▼

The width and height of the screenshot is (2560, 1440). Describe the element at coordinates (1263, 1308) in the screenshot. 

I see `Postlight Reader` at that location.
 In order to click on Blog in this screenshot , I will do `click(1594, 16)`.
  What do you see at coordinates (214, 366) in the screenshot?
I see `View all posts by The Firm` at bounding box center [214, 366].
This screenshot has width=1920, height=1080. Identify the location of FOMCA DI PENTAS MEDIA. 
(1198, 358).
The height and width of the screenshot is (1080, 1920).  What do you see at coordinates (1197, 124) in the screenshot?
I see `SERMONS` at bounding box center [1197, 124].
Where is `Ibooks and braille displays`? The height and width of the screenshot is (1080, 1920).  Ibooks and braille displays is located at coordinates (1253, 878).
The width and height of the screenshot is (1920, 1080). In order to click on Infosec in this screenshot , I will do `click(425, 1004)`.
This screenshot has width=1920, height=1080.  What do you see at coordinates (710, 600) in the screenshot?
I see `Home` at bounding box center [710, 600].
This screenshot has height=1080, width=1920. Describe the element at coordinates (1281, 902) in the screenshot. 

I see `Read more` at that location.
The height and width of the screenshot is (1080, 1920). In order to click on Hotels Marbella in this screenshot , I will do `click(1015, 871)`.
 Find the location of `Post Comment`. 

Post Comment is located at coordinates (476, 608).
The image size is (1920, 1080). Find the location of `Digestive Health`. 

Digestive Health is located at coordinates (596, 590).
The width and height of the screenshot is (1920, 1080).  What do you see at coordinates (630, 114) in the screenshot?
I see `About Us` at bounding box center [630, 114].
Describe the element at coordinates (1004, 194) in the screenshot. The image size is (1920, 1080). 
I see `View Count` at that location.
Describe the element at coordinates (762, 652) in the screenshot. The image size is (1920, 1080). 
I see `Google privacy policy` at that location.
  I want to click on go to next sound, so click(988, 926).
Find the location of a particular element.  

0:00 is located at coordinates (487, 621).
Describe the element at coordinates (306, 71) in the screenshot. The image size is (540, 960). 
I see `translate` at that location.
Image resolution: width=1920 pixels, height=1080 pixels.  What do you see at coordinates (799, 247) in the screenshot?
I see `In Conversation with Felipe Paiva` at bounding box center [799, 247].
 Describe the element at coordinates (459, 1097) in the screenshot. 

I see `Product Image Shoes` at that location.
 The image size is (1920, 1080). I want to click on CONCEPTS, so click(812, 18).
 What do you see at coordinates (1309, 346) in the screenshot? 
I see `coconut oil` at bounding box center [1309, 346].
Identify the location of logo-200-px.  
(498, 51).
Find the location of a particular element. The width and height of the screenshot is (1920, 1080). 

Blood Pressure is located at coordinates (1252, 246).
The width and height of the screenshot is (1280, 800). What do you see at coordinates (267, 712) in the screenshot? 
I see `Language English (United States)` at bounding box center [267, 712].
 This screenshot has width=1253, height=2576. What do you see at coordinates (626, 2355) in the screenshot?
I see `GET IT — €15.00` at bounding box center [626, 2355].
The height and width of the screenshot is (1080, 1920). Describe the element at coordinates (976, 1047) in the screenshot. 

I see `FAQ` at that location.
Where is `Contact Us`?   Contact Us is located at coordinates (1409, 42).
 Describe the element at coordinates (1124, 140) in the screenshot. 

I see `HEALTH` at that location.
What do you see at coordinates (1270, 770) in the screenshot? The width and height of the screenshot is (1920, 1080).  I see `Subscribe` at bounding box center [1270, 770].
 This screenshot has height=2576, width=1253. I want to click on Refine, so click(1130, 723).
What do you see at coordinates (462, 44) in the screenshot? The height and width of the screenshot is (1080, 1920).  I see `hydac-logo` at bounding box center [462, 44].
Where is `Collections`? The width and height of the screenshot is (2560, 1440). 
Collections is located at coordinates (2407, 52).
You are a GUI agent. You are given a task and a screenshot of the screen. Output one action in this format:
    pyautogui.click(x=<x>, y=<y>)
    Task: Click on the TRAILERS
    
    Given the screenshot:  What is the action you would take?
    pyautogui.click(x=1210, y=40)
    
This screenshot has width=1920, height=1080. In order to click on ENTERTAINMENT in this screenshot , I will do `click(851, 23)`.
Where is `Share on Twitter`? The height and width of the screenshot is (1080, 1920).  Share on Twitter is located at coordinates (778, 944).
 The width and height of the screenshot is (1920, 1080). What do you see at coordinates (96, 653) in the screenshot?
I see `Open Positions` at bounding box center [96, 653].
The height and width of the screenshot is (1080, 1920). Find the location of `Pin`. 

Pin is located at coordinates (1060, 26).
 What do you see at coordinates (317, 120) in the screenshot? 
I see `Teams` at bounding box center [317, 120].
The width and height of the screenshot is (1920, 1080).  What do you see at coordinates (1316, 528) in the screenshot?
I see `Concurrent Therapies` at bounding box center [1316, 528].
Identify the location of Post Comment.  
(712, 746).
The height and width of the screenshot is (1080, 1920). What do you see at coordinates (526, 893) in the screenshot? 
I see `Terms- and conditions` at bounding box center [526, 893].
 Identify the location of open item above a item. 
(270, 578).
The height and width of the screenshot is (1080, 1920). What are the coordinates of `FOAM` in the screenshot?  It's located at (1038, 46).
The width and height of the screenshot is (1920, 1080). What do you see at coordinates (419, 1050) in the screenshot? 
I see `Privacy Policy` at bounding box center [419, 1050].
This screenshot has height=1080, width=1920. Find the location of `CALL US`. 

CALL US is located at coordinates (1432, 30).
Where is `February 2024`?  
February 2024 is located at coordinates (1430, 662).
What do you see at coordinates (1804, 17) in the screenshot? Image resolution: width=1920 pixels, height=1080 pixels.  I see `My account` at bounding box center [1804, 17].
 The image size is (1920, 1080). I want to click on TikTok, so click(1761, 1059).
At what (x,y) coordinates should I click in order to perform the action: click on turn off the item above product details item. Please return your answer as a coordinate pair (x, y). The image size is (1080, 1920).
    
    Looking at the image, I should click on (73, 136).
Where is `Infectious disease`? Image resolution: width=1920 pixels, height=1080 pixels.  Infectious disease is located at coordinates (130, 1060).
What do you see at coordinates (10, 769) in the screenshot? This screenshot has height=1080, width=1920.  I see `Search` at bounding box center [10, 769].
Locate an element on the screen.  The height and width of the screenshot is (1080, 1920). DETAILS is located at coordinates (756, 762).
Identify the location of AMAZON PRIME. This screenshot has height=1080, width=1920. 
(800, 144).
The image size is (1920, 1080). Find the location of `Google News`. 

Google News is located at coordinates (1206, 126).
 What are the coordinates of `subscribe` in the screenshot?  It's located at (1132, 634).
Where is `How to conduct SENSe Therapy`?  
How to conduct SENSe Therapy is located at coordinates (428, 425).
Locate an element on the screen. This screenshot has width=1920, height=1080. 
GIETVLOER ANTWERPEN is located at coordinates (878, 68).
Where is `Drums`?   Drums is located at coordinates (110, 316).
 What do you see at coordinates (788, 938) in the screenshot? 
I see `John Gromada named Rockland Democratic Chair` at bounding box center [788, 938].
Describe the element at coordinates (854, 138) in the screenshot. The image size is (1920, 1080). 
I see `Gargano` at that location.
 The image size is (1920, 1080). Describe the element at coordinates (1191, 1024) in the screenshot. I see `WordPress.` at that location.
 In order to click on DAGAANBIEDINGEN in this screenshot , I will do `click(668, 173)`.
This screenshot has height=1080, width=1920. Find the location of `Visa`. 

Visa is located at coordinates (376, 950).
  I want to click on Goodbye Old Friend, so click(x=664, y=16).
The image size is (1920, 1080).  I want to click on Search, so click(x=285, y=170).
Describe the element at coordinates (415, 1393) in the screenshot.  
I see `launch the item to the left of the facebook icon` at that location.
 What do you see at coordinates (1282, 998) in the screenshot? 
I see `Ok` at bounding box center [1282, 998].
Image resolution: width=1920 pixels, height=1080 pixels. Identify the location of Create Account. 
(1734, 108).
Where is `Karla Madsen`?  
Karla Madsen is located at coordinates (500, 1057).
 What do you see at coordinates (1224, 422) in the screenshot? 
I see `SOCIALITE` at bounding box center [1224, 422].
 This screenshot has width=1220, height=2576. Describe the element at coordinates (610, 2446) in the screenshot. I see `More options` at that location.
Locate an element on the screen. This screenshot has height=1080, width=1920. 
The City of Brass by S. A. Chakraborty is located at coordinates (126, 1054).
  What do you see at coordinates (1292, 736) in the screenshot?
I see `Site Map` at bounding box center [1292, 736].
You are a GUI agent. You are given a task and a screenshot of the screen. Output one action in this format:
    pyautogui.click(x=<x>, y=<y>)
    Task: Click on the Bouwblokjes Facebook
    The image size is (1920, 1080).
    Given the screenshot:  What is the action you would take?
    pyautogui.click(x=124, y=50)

▲

THE TASK :: Please switch "height and width" to "size" in the part of the entries that opens with the line containing "coordinates (778, 944)." and closes with the line containing "center [1316, 528].", and give back only those lines with everything else left unchanged.

WRITTEN SOLUTION ::
Where is `Share on Twitter`? The size of the screenshot is (1080, 1920).  Share on Twitter is located at coordinates (778, 944).
 The width and height of the screenshot is (1920, 1080). What do you see at coordinates (96, 653) in the screenshot?
I see `Open Positions` at bounding box center [96, 653].
The size of the screenshot is (1080, 1920). Find the location of `Pin`. 

Pin is located at coordinates (1060, 26).
 What do you see at coordinates (317, 120) in the screenshot? 
I see `Teams` at bounding box center [317, 120].
The width and height of the screenshot is (1920, 1080).  What do you see at coordinates (1316, 528) in the screenshot?
I see `Concurrent Therapies` at bounding box center [1316, 528].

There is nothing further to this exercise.